Quasi una stalla su dieci (9%) è in una situazione così critica da portare alla cessazione dell’attività per l’esplosione dei costi con rischi per l’economia e l’occupazione ma anche per l’ambiente, la biodiversità e il patrimonio enogastronomico nazionale.
E’ la Coldiretti a lanciare l’allarme sul crack degli allevamenti italiani nel rapporto “Salviamo la Fattoria Italia”
L’allevamento italiano è un importante comparto economico che rappresenta il 35 per cento dell’intera agricoltura nazionale, per una filiera che vale circa 40 miliardi di euro, con un impatto rilevante dal punto di vista occupazionale dove sono circa 800mila le persone al lavoro sull’intera filiera.
L’emergenza economica mette però a rischio la stabilità della rete zootecnica italiana che è importante non solo per l’economia nazionale ma ha una rilevanza sociale e ambientale. A strozzare gli allevatori italiani è l’esplosione delle spese di produzione in media del +60% legata ai rincari energetici, che arriva fino al +95% dei mangimi, al +110% per il gasolio e addirittura al +500% delle bollette per l’elettricità necessaria ad alimentare anche i sistemi di mungitura e conservazione del latte.
A tutto questo si aggiunge il problema della disponibilità di fieno e foraggi, la cui produzione è stata tagliata dalla siccità, con i prezzi in salita anche a causa della guerra in Ucraina.
A rischio c’è un patrimonio zootecnico di oltre 6 milioni di bovini e bufale, oltre 8 milioni di pecore e capre, più di 8,5 milioni di maiali, altrettanti conigli e oltre 144 milioni di polli. Da salvare c’è la straordinaria biodiversità delle stalle italiane che, dalla mucca Grigio Alpina alla capra Jonica, dalla mucca Tarina alla pecora Saltasassi, conta decine di razze autoctone o a limitata diffusione suddivise in 64 razze bovine, 38 di capre e 50 di pecore, oltre a 19 di cavalli, 10 di maiali, altrettante di polli e 7 di asini che Aia (Associazione italiana allevatori) in collaborazione con Coldiretti vuole tutelare attraverso il progetto Leo con una grande banca dati sugli animali a rischio di scomparsa.
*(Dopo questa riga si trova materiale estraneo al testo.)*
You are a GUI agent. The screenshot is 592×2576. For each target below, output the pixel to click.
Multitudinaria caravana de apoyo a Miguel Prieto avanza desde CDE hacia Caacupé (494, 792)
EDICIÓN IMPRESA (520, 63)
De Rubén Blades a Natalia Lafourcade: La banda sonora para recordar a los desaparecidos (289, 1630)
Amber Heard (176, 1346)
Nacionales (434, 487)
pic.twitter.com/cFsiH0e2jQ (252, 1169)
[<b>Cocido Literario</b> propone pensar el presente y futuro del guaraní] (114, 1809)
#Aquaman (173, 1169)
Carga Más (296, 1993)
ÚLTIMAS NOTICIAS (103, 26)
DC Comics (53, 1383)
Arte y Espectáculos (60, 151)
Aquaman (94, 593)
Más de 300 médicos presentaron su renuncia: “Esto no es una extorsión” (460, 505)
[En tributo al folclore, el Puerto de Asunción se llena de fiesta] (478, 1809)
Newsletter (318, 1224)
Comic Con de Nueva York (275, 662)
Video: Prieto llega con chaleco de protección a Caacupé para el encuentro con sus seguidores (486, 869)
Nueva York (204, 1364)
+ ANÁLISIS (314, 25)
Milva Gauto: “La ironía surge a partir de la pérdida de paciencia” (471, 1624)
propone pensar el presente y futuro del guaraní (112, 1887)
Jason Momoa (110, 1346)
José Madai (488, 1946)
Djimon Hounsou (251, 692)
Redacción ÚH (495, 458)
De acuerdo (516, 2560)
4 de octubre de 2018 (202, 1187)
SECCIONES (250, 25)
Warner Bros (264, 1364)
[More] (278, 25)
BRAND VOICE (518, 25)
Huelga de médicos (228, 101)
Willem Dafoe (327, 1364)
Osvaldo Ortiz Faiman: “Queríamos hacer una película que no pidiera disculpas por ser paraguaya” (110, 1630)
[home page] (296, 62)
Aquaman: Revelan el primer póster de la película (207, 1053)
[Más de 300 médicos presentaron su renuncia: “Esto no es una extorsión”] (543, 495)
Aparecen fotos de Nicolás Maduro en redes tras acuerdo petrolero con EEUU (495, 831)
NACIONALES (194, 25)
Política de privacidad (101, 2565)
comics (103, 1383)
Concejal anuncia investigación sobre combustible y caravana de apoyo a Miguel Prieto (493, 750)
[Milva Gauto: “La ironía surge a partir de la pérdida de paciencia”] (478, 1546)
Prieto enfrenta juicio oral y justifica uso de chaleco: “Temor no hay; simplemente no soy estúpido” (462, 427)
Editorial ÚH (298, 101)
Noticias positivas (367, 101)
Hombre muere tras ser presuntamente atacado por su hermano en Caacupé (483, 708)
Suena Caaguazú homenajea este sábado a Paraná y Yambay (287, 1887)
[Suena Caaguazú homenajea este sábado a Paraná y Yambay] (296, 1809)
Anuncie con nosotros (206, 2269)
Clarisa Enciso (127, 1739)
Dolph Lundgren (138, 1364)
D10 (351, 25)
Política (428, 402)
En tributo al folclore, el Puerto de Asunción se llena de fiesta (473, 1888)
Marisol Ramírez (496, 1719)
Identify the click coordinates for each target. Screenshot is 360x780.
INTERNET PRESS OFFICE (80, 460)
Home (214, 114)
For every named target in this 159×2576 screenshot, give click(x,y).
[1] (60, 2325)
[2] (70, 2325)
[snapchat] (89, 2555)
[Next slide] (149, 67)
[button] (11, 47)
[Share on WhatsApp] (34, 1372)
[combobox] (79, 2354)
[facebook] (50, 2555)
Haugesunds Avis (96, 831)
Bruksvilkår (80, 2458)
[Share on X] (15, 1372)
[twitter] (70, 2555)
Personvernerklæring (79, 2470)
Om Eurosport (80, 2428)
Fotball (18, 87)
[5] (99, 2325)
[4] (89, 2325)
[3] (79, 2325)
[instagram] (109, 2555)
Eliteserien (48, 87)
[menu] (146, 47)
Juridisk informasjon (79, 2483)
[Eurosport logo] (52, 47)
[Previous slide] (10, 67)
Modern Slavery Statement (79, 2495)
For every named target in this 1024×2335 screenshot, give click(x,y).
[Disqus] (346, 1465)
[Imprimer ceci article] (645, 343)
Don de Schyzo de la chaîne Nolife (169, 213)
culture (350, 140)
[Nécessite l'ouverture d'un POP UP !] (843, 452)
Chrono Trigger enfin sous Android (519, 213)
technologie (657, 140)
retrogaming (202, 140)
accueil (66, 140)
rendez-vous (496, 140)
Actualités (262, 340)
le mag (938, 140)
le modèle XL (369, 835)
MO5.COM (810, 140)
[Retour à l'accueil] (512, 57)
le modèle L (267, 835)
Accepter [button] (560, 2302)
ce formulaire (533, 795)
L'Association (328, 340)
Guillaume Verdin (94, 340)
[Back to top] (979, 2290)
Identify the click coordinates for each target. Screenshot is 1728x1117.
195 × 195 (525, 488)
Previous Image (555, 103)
Particolarmente drammatica la situazione delle stalle di montagna con un calo stimato della produzione di latte del 15% che impatta sulla produzione dei formaggi di alpeggio, a causa della crisi, del cambiamento climatico e della mancanza della neve che ha impattato sul turismo. Ma a rischio c’è l’intero patrimonio caseario tricolore con 580 specialità casearie tra 55 Dop (Denominazione di origine controllata) e 525 formaggi tipici censiti dalle Regioni.
Allo tsunami scatenato dalla guerra in Ucraina si aggiunge poi la “spada di Damocle” della direttiva sulle emissioni industriali che finisce per equiparare una stalla con 150 mucche o un inceneritore o a una fabbrica altamente inquinante andando a colpire circa 180mila allevamenti ed esponendoli al rischio chiusura con un effetto domino sulle attività collegate.
La proposta di direttiva estende una serie di pesanti oneri burocratici a quasi tutti gli allevamenti dei settori suinicolo, avicolo e bovino che vengono considerati alla stregua di stabilimenti industriali. Una situazione che rischia di lasciare campo libero alle importazioni da paesi che non applicano le pratiche sostenibili di allevamento che caratterizzano il sistema produttivo europeo o, ancora peggio, e di spingere verso lo sviluppo di cibi sintetici in provetta, dalla carne al latte cibi sintetici.